Reactions to cyberattacks — and the demands for information they elicit — are personal and professional for cybersecurity experts.
Stephanie Carruthers, chief people hacker and global head of cyber range at IBM Security X-Force, wants to know everything when an incident impacts her personally.
But as a cybersecurity professional, Carruthers wants to know what the attackers did.
“I love to see as much information as possible, but I also understand from that business perspective they have to be very careful about what they share,” Carruthers told Cybersecurity Dive last week at the RSA Conference in San Francisco.
Most victim organizations want to share information up front, but have to be vague until they know what occurred, she said.
Organizations are under enormous pressure following an attack, and the potential risk of litigation or customer inquiries sometimes outweighs the cybersecurity industry’s high regard for information sharing.
“What we need to do is just come to terms with the value of information sharing without someone feeling like they’re going to be open and honest about something and then get whacked on the wrist for it,” said John Dwyer, director of security research at Binary Defense.
“The disconnect there is what we really need is the highly technical pieces of how the attack happened,” Dwyer said at the RSA Conference.

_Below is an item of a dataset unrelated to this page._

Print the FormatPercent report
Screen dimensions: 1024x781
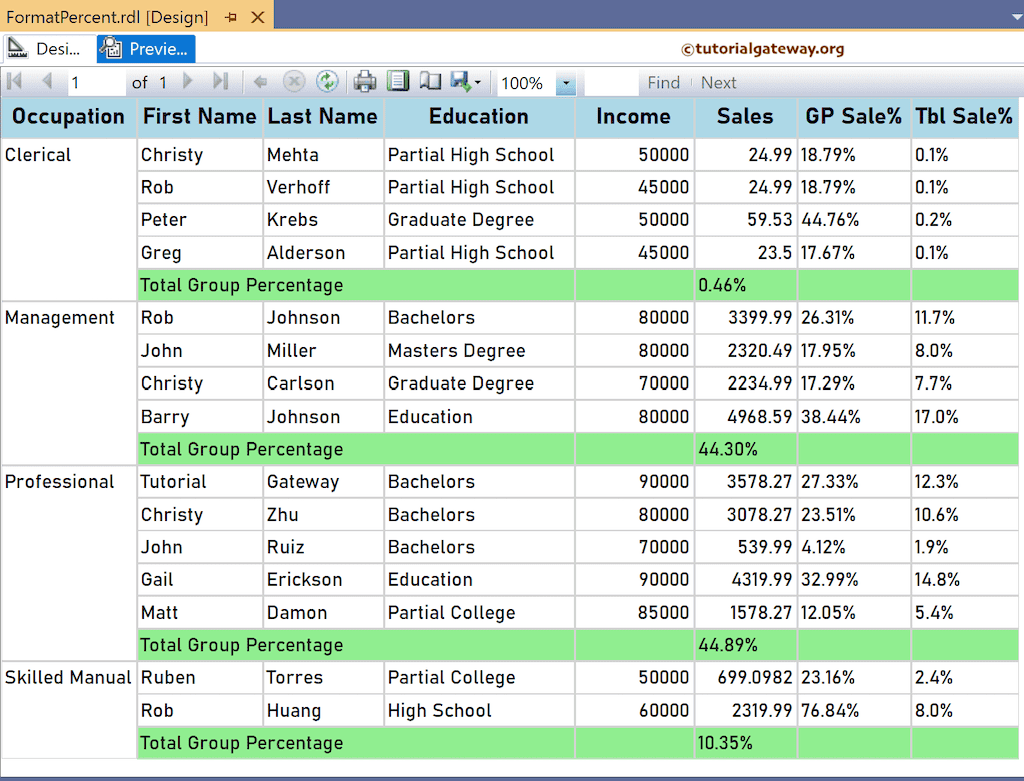364,82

This is the type of intelligence defenders can learn from to help prevent other incidents and proactively build detections against going forward.
“Why they don’t share that information I think is far more complicated than most people understand,” Dwyer said. “I would love to see a way for organizations to anonymously share that information with the security community.”
Post-attack data bolsters detection and defense
Sector-based information sharing and analysis centers’ core mission is to collect and analyze threat information, correlate it and turn that knowledge into insights for their members.
The National Council of ISACs, formed in 2003, comprises 27 organizations today. These ISACs share information with government agencies and critical infrastructure organizations operating across multiple sectors, such as healthcare, automotive, communications, electricity and financial services.
Understanding that information and its criticality can help companies defend their networks, John Denning, CISO at FS-ISAC, told Cybersecurity Dive.
“If you’re able to do that well and quickly, and already have a distribution channel that’s already established and open and trusted, then you’re in a situation where you can do a lot of good for the sector,” Denning said.
Cybersecurity professionals acknowledge the power defenders can quickly gain with the right information and proper context, but that isn’t always in balance with the pressures confronting executives.
“We don’t necessarily have to seek out more information. We need to understand what is the most relevant information,” Denning said. “There’s volume and then there’s quality, and they both have their values. I would rather get more information than less information.”
When the hardware and systems that underpin business operations are hit, it’s often the customers who depend on their technology that are most impacted.
Some business leaders, including LastPass CEO Karim Toubba, are determined to improve their disclosure process as they learn from mistakes of the past.
After a cyberattack in 2022 exposed a cloud-based backup of the password manager’s entire customer vault database, the company was criticized for not sharing information more quickly as its investigation uncovered important details. Critical information trickled out over a 7-month period.
In the event of a future incident, which hopefully doesn’t occur, Toubba said LastPass will release rapid fire disclosure and bring that information to the forefront much sooner.
“I think there’s a real opportunity for all companies to adopt that kind of thinking,” Toubba said, “as difficult as it may be in the moment.”